Changes in tissue and mitochondrial membrane composition during rapid growth, maturation and aging in rainbow trout, Oncorhynchus mykiss

Membrane compositions, particularly of mitochondria, could be critical factors in the mechanisms of growth and aging processes, especially during phases of high oxidative stress that result in molecular damage. In the present study, liver and mitochondrial membrane phospholipid (PL) compositions were analyzed in rainbow trout during its four first years of life, a period characterized by rapid growth and high oxidative stress. Specifically, farmed fish of three ages (1-, 2- and 4-years) were studied, and PL compositions of whole liver and liver mitochondria, and fatty acid compositions of individual PL classes were determined. Liver mitochondrial membranes showed a PL composition different to that of the whole tissue suggesting adaptation of cell and subcellular membranes to specific functions. Individual PL had characteristic fatty acid compositions that were similar in whole liver and mitochondrial membranes.
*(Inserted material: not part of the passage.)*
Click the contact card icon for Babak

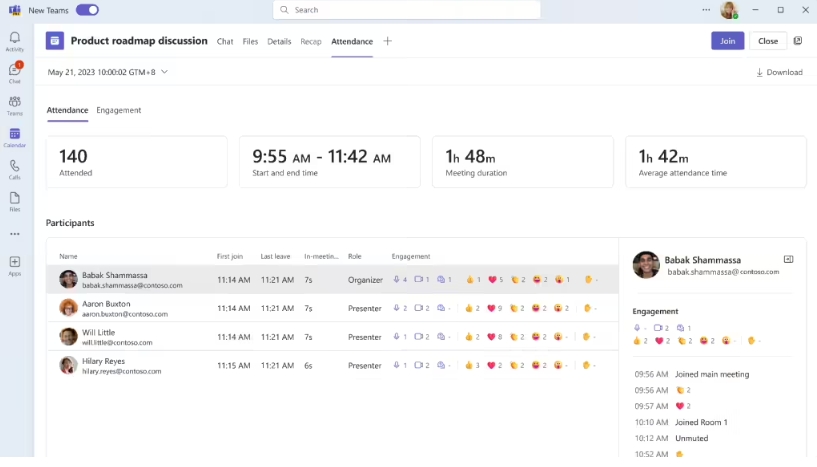[x=788, y=259]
Whole liver and mitochondria showed increased lipid peroxidation with age along with changes in membrane PL fatty acid compositions. Most PL classes showed similar changes in fatty acid composition among the age groups, with reduced proportions of docosahexaenoic acid (DHA) and, generally, concomitantly increased levels of monounsaturated fatty acids, which together resulted in reduced peroxidation index (PIn). However, total polyunsaturated fatty acid (PUFA) content did not change significantly with age due to increased eicosapentaenoic acid, docosapentaenoic acid and, in most PL, increased n−6 PUFA. These results suggest there may be oxidation of PL DHA with compensatory mechanisms to maintain membrane fluidity and function. However, modification of fatty acid composition of specific PLs, such as cardiolipin, could affect the electron transport chain efficiency and propagate the oxidative reaction throughout the cell. In addition, both the content and fatty acid composition of sphingomyelin, which has been suggested as a possible mediator of cell dysfunction and apoptosis, changed with age differently to the other PL classes. Moreover, these changes showed different trends between mitochondria and whole liver. These data suggest there is marked oxidative stress associated with rapid growth and maturation in rainbow trout. Changes observed in membrane lipids point to their possible participation in the processes involved in this species response to oxidative stress and damage accumulation rate.